▸ EXERCISE DESCRIPTION
Extract the line that contains "Task: Click the Ambri-Piotta team logo" and every line after it to the end of the records below, exactly as written and nothing else.

Stored data
#####
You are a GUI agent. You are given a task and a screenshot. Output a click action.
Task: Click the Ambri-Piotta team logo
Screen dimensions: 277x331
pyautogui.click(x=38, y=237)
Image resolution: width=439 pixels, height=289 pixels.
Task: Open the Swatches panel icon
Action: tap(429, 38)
#####
▸ TASK ANSWER
Task: Click the Ambri-Piotta team logo
Screen dimensions: 277x331
pyautogui.click(x=38, y=237)
Image resolution: width=439 pixels, height=289 pixels.
Task: Open the Swatches panel icon
Action: tap(429, 38)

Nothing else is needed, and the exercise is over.